Das Göttliche in uns
Nach den Meistern des Fernen Ostens will ich nun einen Artikel zur Klärung nachschieben. Wurde alles schon einmal gesagt, und dann treten Gurus auf, die wiederum andere Begriffe verwenden, doch im Grunde ist es einfach: Da ist unsere Persönlichkeit, unsere Seele, wenn man so will; und da ist etwas Unsterbliches, etwas Unnennbares in uns, das uns emportragen will, wenn wir es zulassen.
A. H. Altmaas schreibt in seinem Buch Das Elixier der Erleuchtung (arbor, Freiburg, S. 59):
Unsere wahre Natur, unsere Essenz, das, was im Menschen wirklich und unkonditioniert ist, existiert nicht in irgendeiner geheimnisvollen Sphäre und wartet nur darauf, dass wir das feindliche Ich angreifen und töten, damit sie dann strahlend erscheinen kann. Unser Wesen, unsere Essenz, das Göttliche in uns, ist mit unserer Persönlichkeit auf eine sehr komplexe und intime Weise verbunden.
Omraam Mikhael Aivanhov zieht in Der Schlüssel zur Lösung der Lebensprobleme ein Bild heran (S. 145):
Die Personalität ist der irdische Teil, die Materie, welche als Gefäß oder Behälter oder Leiter dient. Die Individualität ist das Seelisch-Geistige, der Lebensgeist, der Ursprung aller Kundgebung.

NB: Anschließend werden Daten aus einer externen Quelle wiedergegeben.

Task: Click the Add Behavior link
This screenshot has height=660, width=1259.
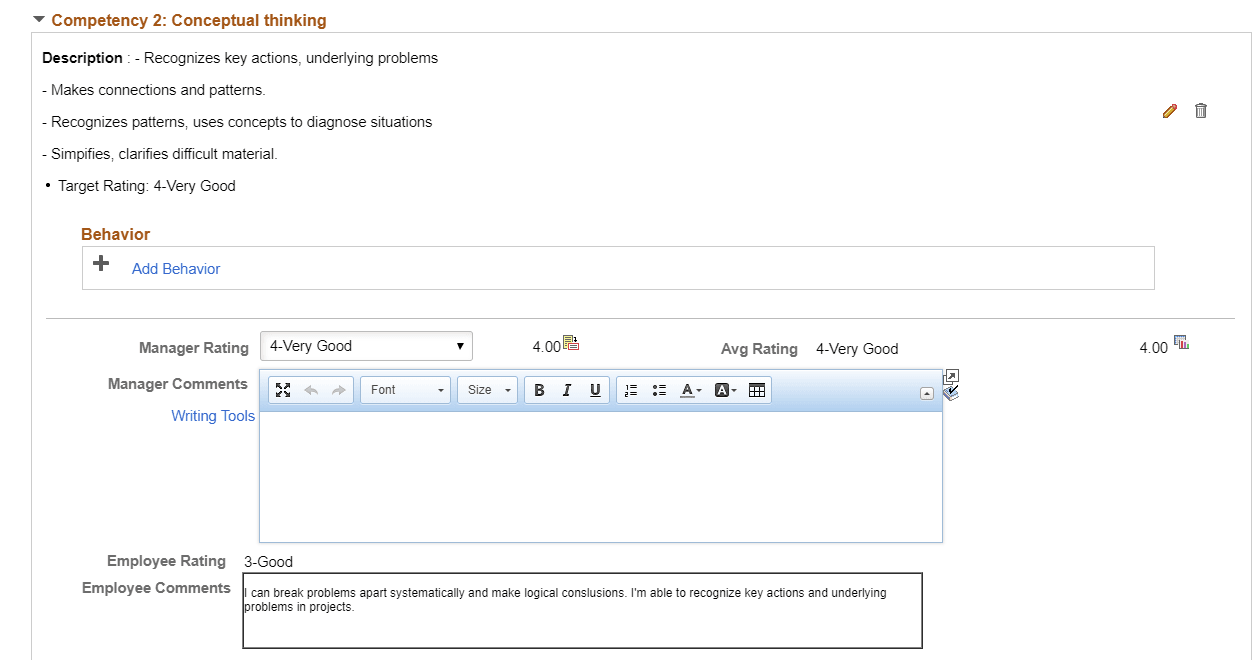Action: [x=176, y=268]
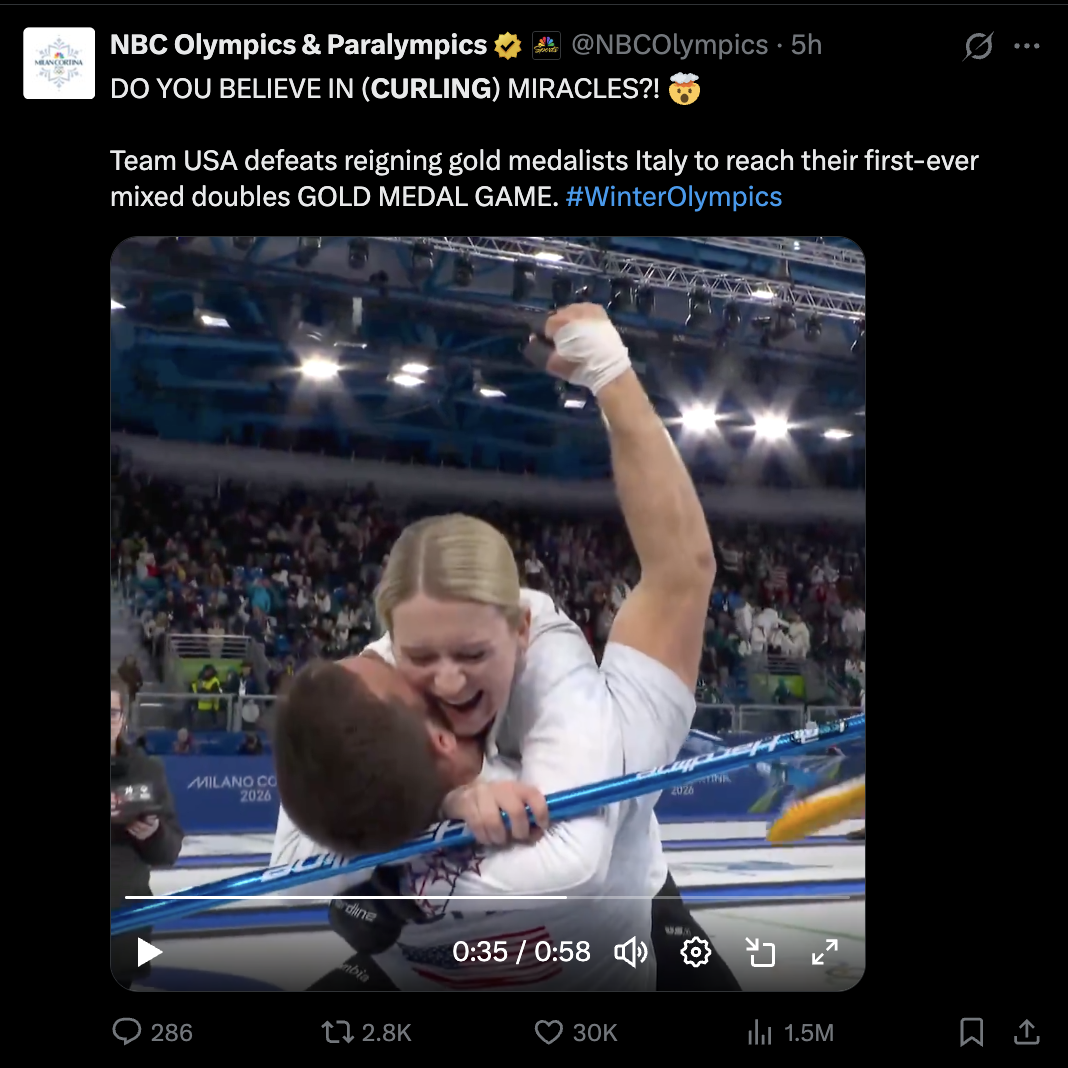Viewport: 1068px width, 1068px height.
Task: Reply to the NBC Olympics post
Action: [x=127, y=1032]
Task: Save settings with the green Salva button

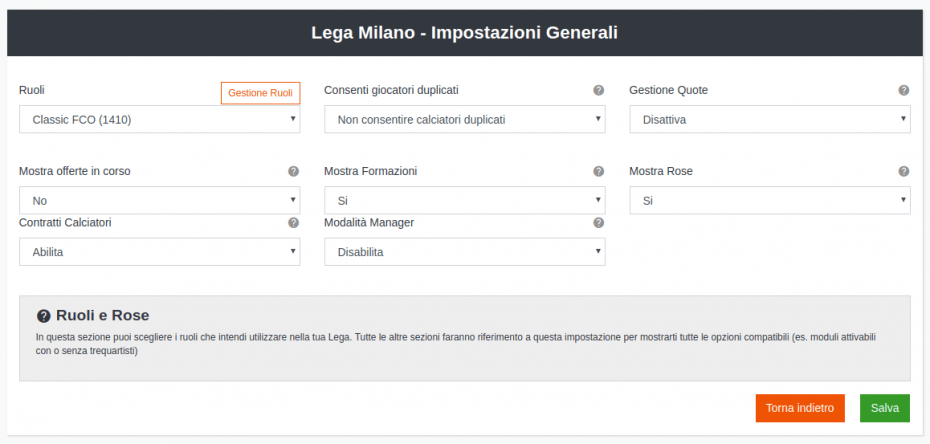Action: point(885,408)
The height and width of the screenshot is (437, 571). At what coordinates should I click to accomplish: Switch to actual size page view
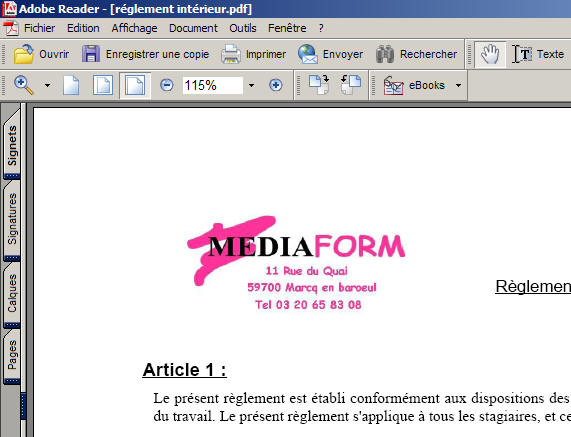click(71, 85)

Beide sind unentbehrlich.
Er vergleicht die Personalität mit den Wurzeln, dem Stamm und den Ästen eines Baumes. Sie bleiben über die Jahreszeiten hinweg bestehen, während Blüten, Blätter und Früchte stetig neu wachsen und sich verändern: Das wäre die Individualität mit ihren Seelenregungen, Eingebungen und Erleuchtungen.

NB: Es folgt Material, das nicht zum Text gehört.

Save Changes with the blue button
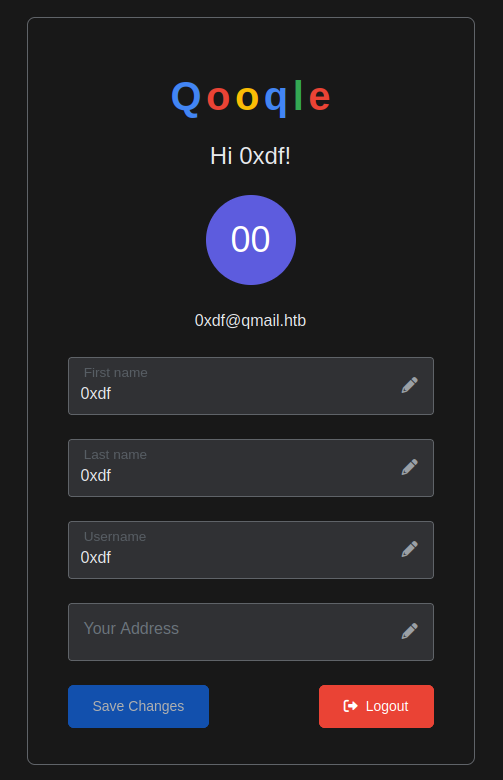Viewport: 503px width, 780px height. pos(138,706)
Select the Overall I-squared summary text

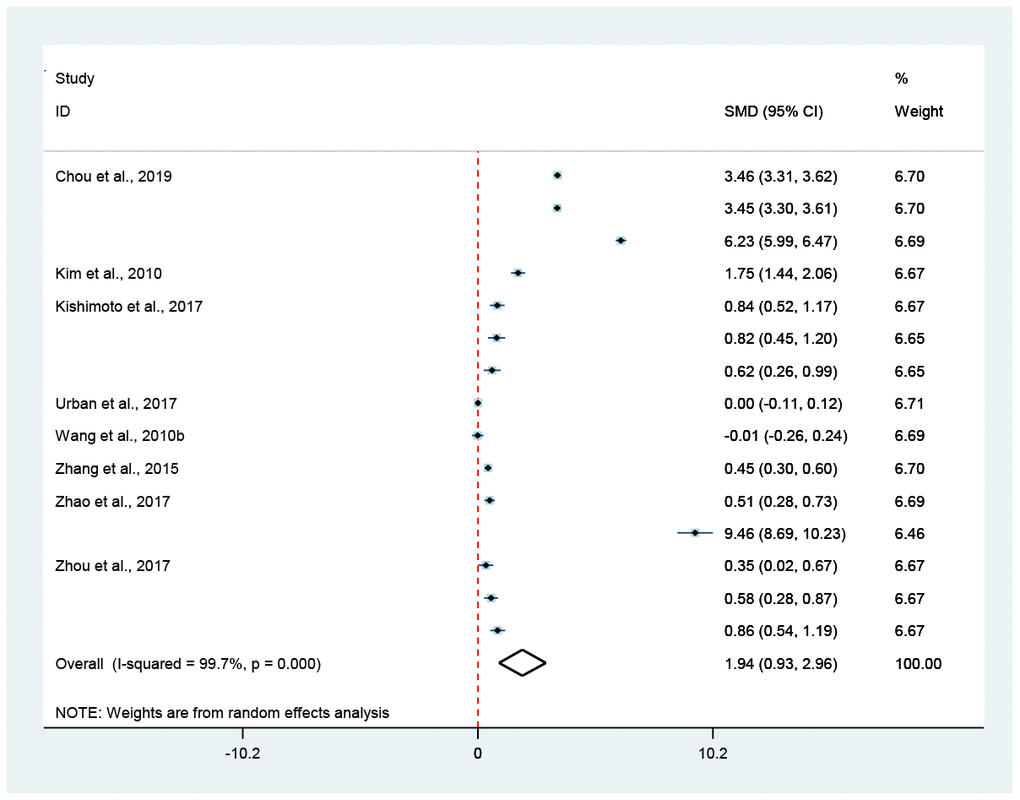[188, 664]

Sogyal Rinpoche sagt uns in Das tibetische Buch vom Leben und Sterben, dass es in Tibet zwei Arten von Geist gibt (S.66-68, Otto Wilhelm Barth Verlag, 1994).
Das erste ist der gewöhnliche Geist, im Tibetischen Sem genannt…. Sem ist … der Geist, der denkt, plant, begehrt, manipuliert, der im Zorn auflodert, der Wogen von negativen Gedanken und Emotionen erschafft, in ihnen schwelgt und fortwährend seine eigene Existenz beweisen, sichern und bewerten muss. … Es gibt aber auch die wahre Natur des Geistes, seine innere Essenz, die von Wandel und Tod ganz unberührt bleibt. Zur Zeit liegt sie in unserem eigenen, gewöhnlichen Geist – in Sem – verborgen, ist verhüllt und verdeckt von der mentalen Geschäftigkeit unserer Gedanken und Emotionen. … Auf Tibetisch heißt diese Natur des Geistes Rigpa: ursprüngliches, reines Gewahrsein, das gleichzeitig intelligent, erkennend, strahlend und stets wach ist. Man könnte es das Wissen des Wissens selbst nennen.
Rigpa, das ist die Natur von allem. Man nennt sie, meint der Rinpoche, Gott oder Shiva, Vishnu oder Buddha-Natur. Er ergänzt:
Im Herzen aller Religionen liegt die Gewissheit, dass es eine grundlegende Wahrheit gibt, und dass dieses Leben eine geheiligte Möglichkeit ist, sich zu entwickeln und diese Wahrheit zu erkennen und zu verwirklichen.
Rudolf Steiner schrieb es ganz einfach:
Denn jeder Mensch trägt neben seinem – wir wollen ihn so nennen – Alltagsmenschen in seinem Innern noch einen höheren Menschen. Dieser höhere Mensch bleibt so lange verborgen, bis er geweckt wird. Und jeder kann diesen höheren Menschen nur selbst in sich erwecken.
Es gibt das Göttliche in uns, ob wir es nun Essenz, Individualität oder Rigpa nennen – oder heiliges Leben, Gott, Jesus, Manitu. Ob wir von Seele und dem Geist reden, der oben dahinschwebt oder von zwei Seelen, eine als Schatten, die andere als Wind oder göttlicher Hauch … Es spricht in uns als Gewissen, es spricht uns an, es will gehört werden.